Real-world asset tokenisation on the Solana blockchain crossed a milestone that would have seemed ambitious just a year ago: more than one billion dollars in total value locked in tokenised versions of traditional financial assets including government bonds, money market funds, credit instruments, and private equity. The growth reflects a deliberate push by Solana-focused projects and institutional partners to establish Solana as a competitive platform for the tokenisation of off-chain assets — a market that analysts have projected could reach into the trillions of dollars over the coming decade.
The appeal of Solana as a tokenisation platform derives directly from its technical characteristics. When the goal is to create a blockchain-based representation of a treasury bond or a money market fund that needs to be settled and transferred in near-real time, the speed and cost profile of the underlying network matters enormously. Ethereum‘s layer-two ecosystem offers comparable costs in many cases, but Solana’s native layer-one speed — particularly as improved by the Alpenglow upgrade — provides settlement times that are genuinely competitive with or superior to traditional financial market infrastructure.
The participants in Solana’s tokenisation ecosystem include both crypto-native projects that have built tokenisation platforms specifically for Solana and traditional financial institutions that are experimenting with blockchain-based asset representation as a way of improving efficiency in their own operations. Several prominent asset managers have participated in tokenisation pilots on Solana, issuing tokenised versions of money market funds or short-duration bond portfolios that can be transferred and used as collateral within DeFi protocols.
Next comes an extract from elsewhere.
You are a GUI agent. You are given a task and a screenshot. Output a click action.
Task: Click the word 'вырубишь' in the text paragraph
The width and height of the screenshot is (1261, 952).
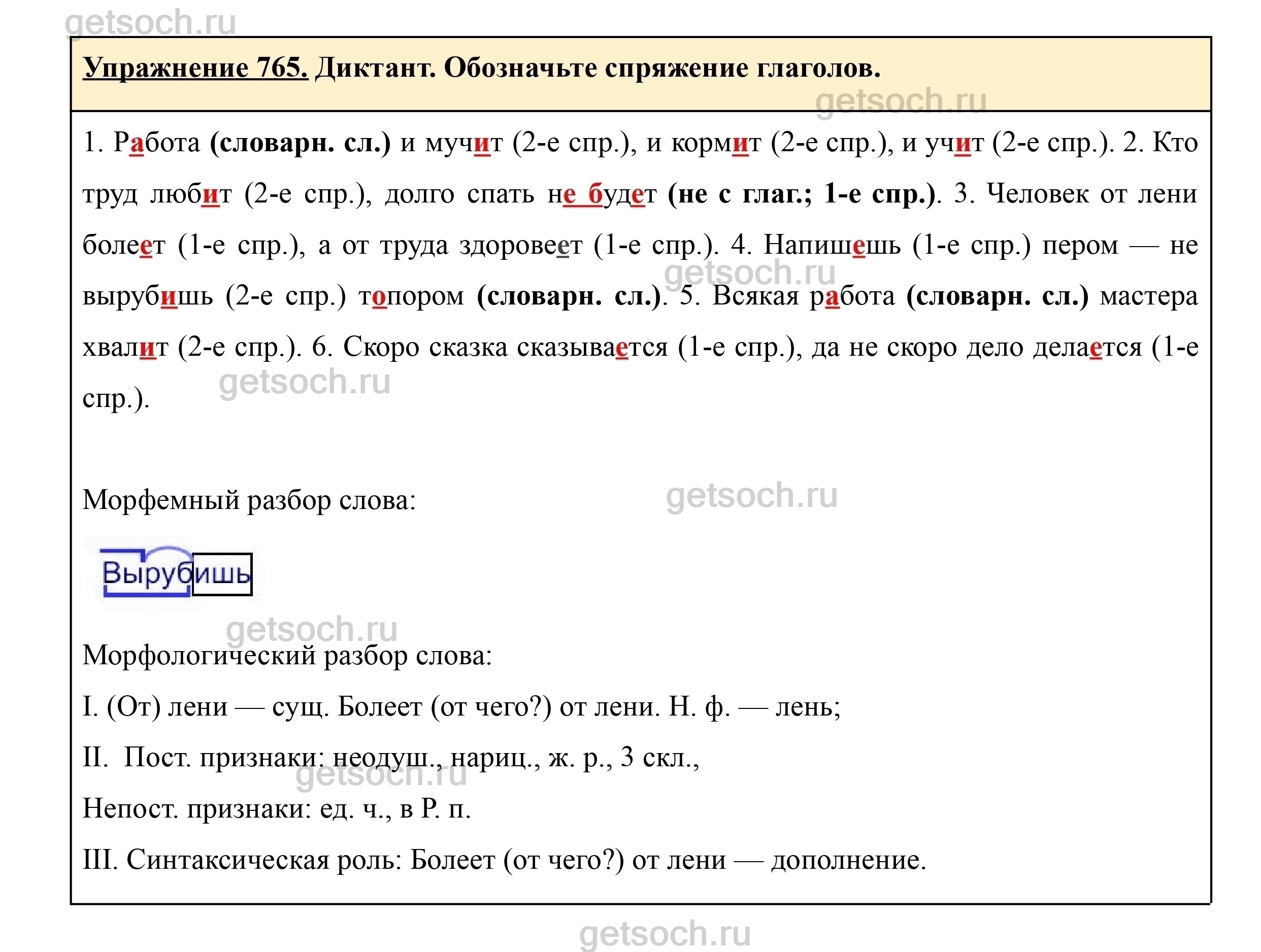[x=148, y=297]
The use of tokenised assets as DeFi collateral is particularly compelling from an institutional perspective. Rather than leaving cash or short-term bonds sitting idle while using other assets as collateral in a derivatives trade, an institution can tokenise those liquid holdings and deploy them as yield-generating collateral within a DeFi lending protocol. The combination of yield from the underlying asset and the ability to use it as collateral creates a more capital-efficient arrangement than either traditional or DeFi approaches would allow individually.
The regulatory environment for tokenised real-world assets remains complex and jurisdiction-dependent, but the direction of regulatory travel in the United States has generally been more favourable in 2026 than in prior years. The SEC’s increasing engagement with the concept of on-chain securities and the OCC’s guidance on bank-issued tokenised deposits have created a more defined legal framework within which institutions can evaluate and implement tokenisation strategies without the risk of retroactive legal challenge that discouraged earlier efforts.
Solana’s $1 billion milestone in tokenised asset TVL places it in a competitive position relative to other blockchains pursuing the same opportunity. The XRP Ledger has been actively promoted by Ripple as a platform for institutional tokenisation, leveraging its existing banking relationships. Ethereum’s layer-two networks offer the deep DeFi liquidity that can unlock the greatest value from tokenised assets. The race to become the dominant platform for institutional tokenisation is far from settled, and the eventual winner may be determined less by technical parameters and more by which network can first attract the regulatory approval, enterprise relationships, and liquidity that makes real-world asset tokenisation commercially viable at scale.